Re: Getting "bitronix.tm.internal.BitronixXAException: resource already started on XID" error

by Brett Wooldridge-2 :: Rate this Message:

| View in Thread

Eric,

Another thing which will be useful whether you're running  btm 2.1.2 or the development branch
is to enable logging.  Bitronix has extensive logging, and usually if we can see the logs from
the time of the error, we can figure out what went wrong (whether it was a bitronix bug or a bug
in some other component in the stack).

Because of the volume of logging from Bitronix, I recommend logging to a different file than
your primary application log.  Also, because of the volume of logging -- particularly under a 
load test -- I recommend rolling the logs so you don't lose the logs at the crucial time of
failure.

Here is a sample recommended configuration for log4j:

log4j.logger.bitronix.tm=debug, BTM
log4j.additivity.bitronix.tm=false

log4j.appender.BTM=org.apache.log4j.RollingFileAppender
log4j.appender.BTM.File=btm.log
log4j.appender.BTM.MaxFileSize=10MB
log4j.appender.BTM.MaxBackupIndex=50
log4j.appender.BTM.layout=org.apache.log4j.PatternLayout
log4j.appender.BTM.layout.ConversionPattern=%d{HH:mm:ss,SSS} [%-25.25c{1}] [%-25t] %-5p - %m%n

This is going to create a 10MB log file, which rolls 50 times (btm.log.1, btm.log.2, etc.).  The [%-25t] part
is also crucial because it logs the thread name.

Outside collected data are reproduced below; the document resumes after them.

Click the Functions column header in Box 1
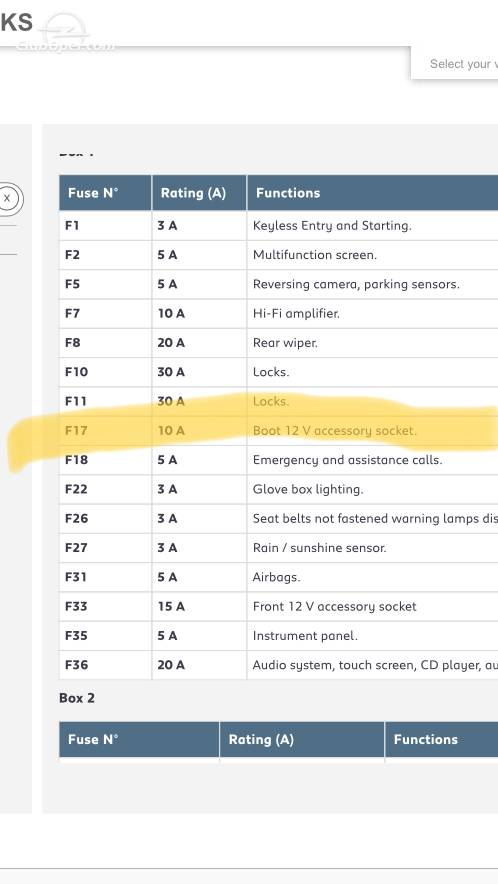 point(372,193)
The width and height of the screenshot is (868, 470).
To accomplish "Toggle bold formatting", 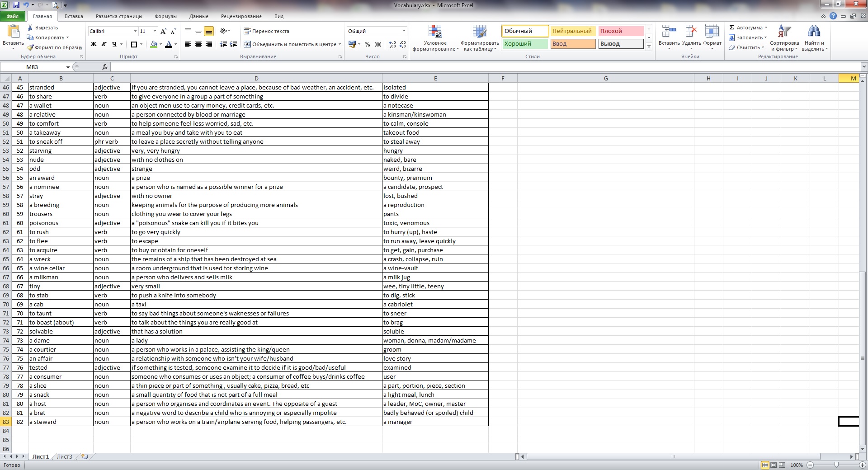I will 94,44.
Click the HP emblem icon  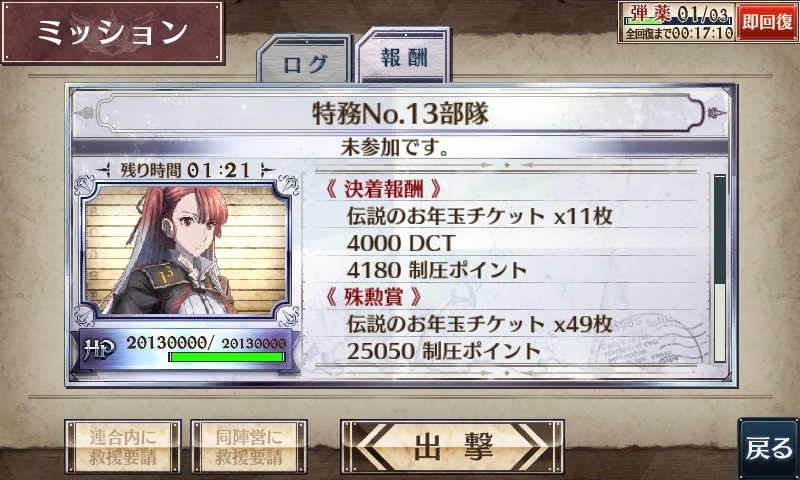coord(99,349)
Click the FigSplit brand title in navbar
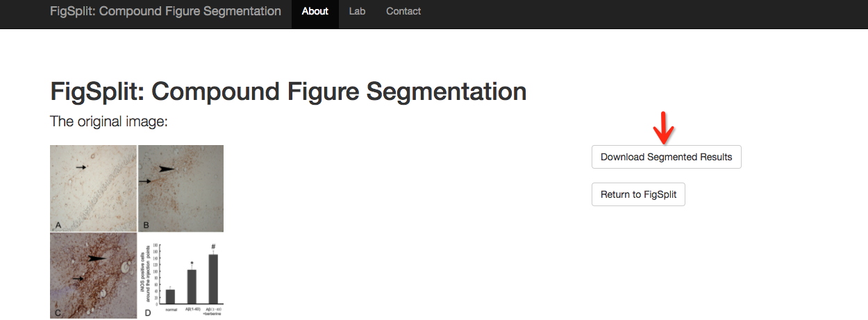 (165, 11)
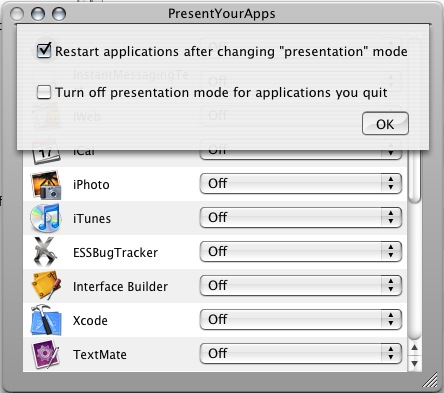Image resolution: width=444 pixels, height=393 pixels.
Task: Click the iTunes music note icon
Action: [x=46, y=218]
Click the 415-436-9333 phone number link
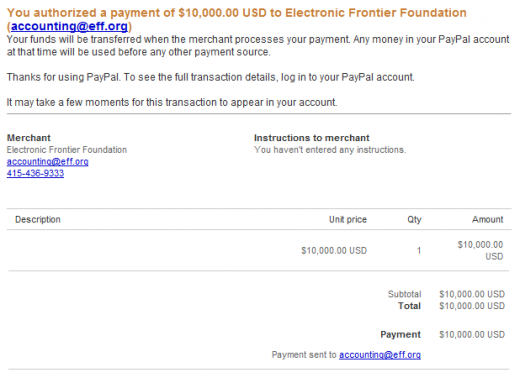This screenshot has height=383, width=520. (35, 173)
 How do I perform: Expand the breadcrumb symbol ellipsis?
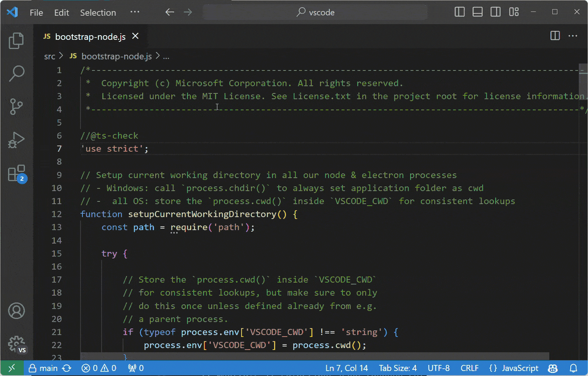coord(166,57)
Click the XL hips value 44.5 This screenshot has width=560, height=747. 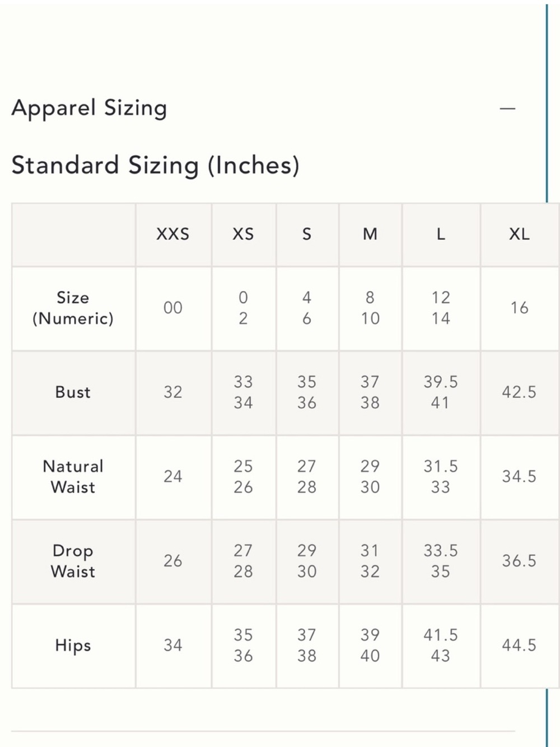coord(519,646)
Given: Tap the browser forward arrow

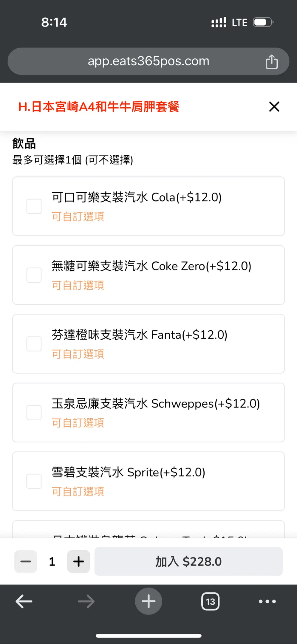Looking at the screenshot, I should [86, 601].
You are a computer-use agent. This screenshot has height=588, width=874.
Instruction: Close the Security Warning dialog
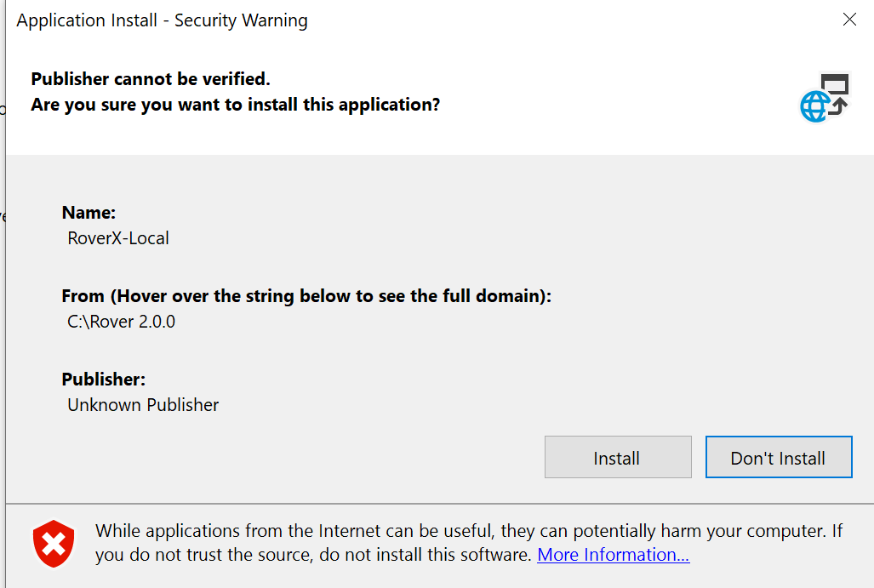point(848,20)
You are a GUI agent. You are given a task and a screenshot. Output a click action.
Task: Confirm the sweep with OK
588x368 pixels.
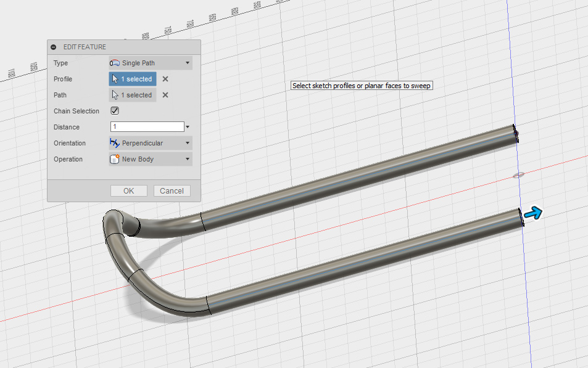(128, 190)
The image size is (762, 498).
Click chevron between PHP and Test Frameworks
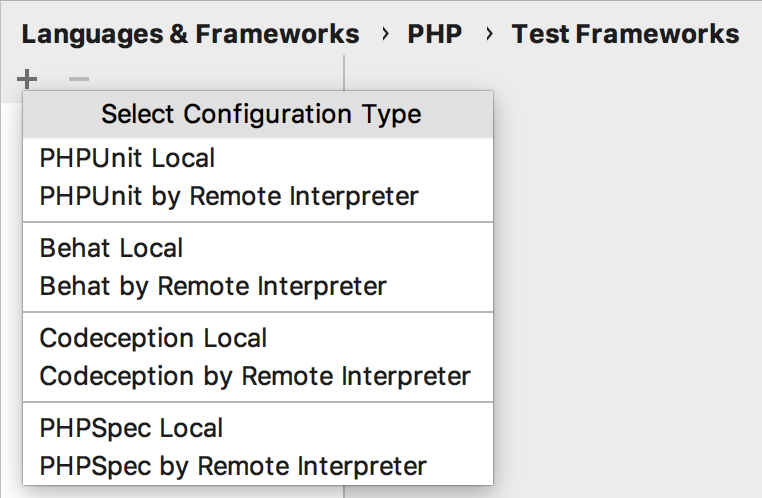tap(489, 34)
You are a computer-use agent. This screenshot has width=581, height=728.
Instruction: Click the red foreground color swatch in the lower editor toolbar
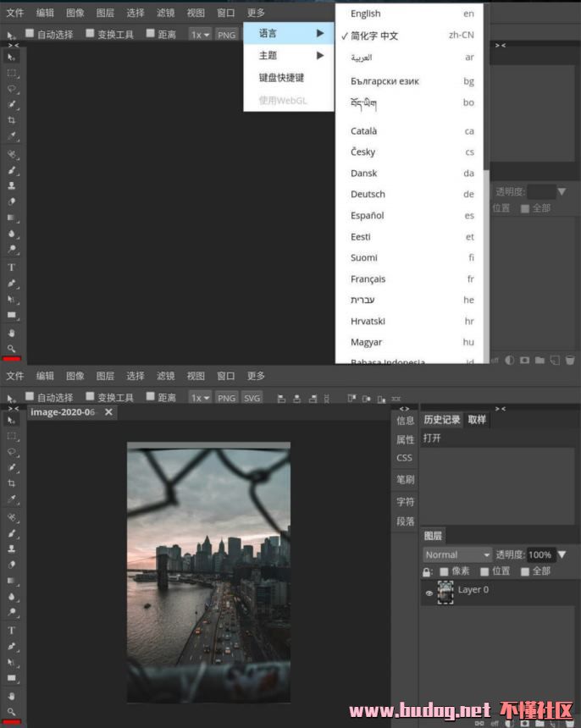click(x=12, y=723)

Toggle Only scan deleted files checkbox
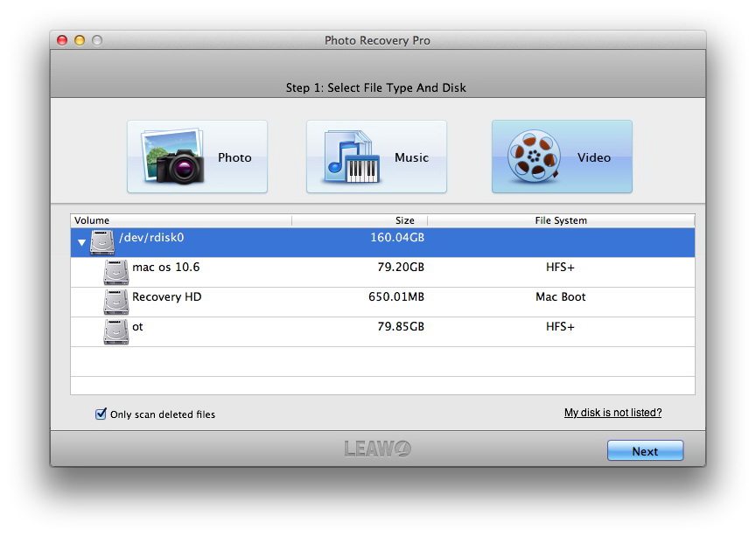click(x=101, y=414)
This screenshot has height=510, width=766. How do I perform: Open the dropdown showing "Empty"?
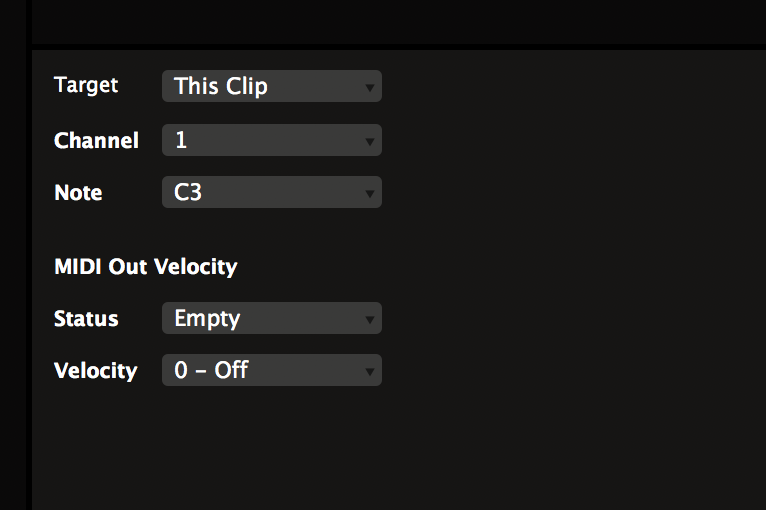[262, 319]
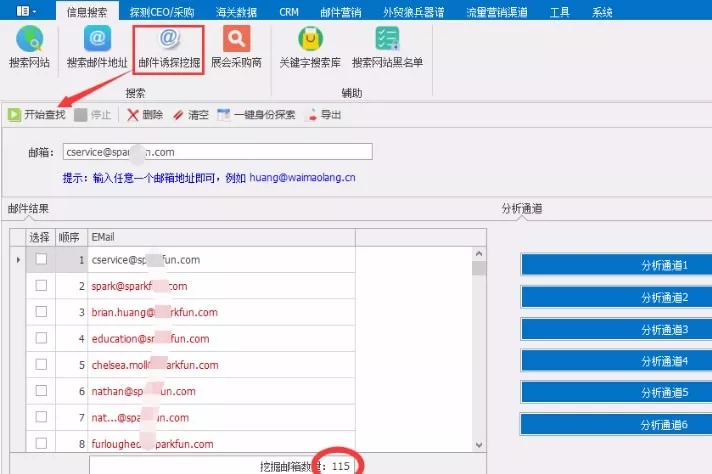712x474 pixels.
Task: Click 清空 clear toolbar icon
Action: coord(190,114)
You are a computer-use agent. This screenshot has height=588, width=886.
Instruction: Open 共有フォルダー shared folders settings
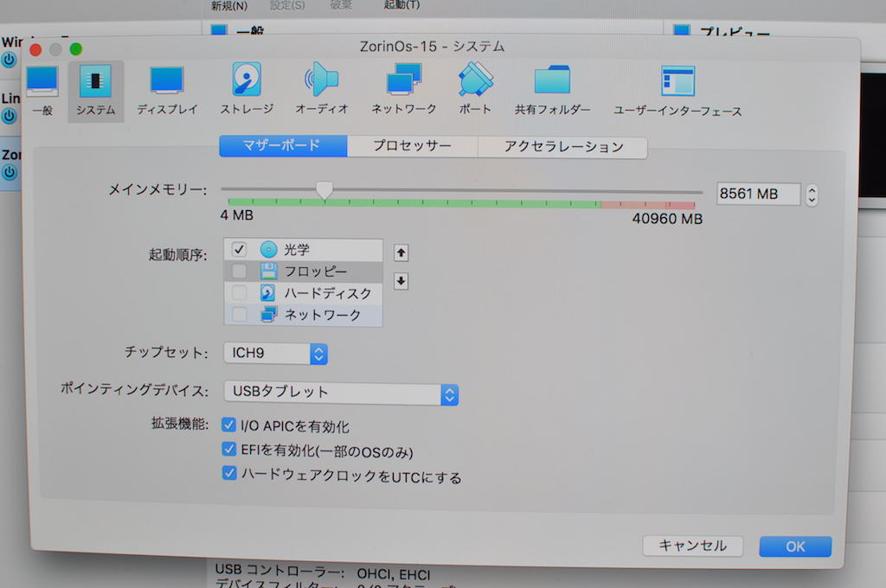point(552,90)
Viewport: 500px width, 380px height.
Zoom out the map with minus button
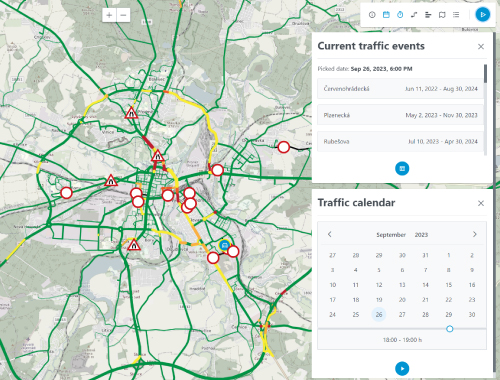[123, 15]
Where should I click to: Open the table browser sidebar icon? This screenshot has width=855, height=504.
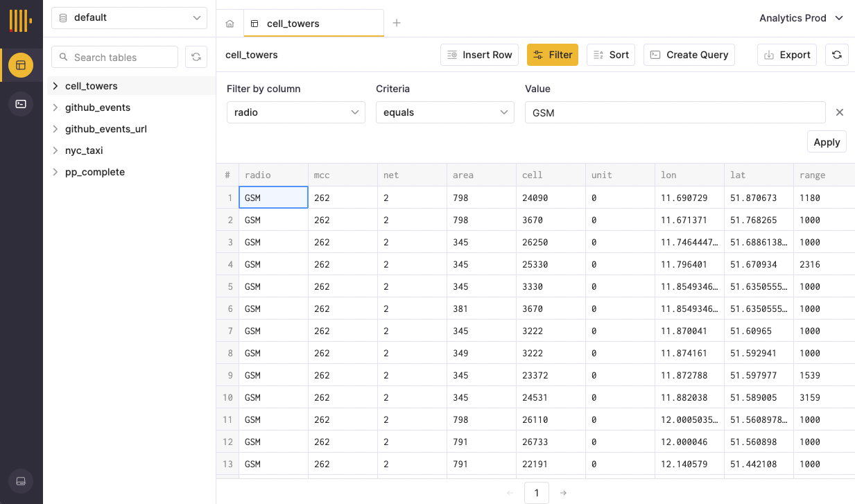pos(21,65)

What you want to do is run your load test, and if you can, stop the test as soon after the error is
observed as possible.  In your application log, find the exception that occurred during the run, and note
the time (HH:mm:ss,SSS).  Now, start opening btm.log files (btm.log, btm.log.1, btm.log.2, etc) and
find the one that contains the same approximate timestamp as the application error (+/- a few milliseconds).

Once you find the corresponding btm log, zip that btm.log AND THE TWO NEXT OLDER LOGS together
with the application log file with the error.  So, if you the error timestamp corresponded to logs in the
btm.log.18 file, zip that file along with btm.log.19 and btm.log.20 files.

You can open a bug and attach the zipped log files and we'll take a look at them.

Regards,
Brett


On Sat, Dec 10, 2011 at 6:55 PM, Brett Wooldridge <brett.wooldridge@...> wrote:
Hi Eric,

Thanks for using Bitronix.  I'm sure Ludovic will be responding soon regarding this issue, but
if you're willing to test the BTM-2.2 development branch, I would be interested to see if this
issue has been fixed.

With BTM-2.2 we're moving from a Java 1.4 codebase to Java 5.  And in the process
converting the code to use type-safe collections and more importantly taking advantage of
the newer Java 5 concurrent collections and synchronization primitives.  While going
through this process, I found at least one theoretical race condition, though not one that
had yet been reported.

I've been running the BTM-2.2 codebase on our pre-production servers for the past
two months, and have run several tens of millions of transactions through without 
issue.  Admittedly, we do not have multiple datasources and are not using LRC, so 
your environment is definitely different.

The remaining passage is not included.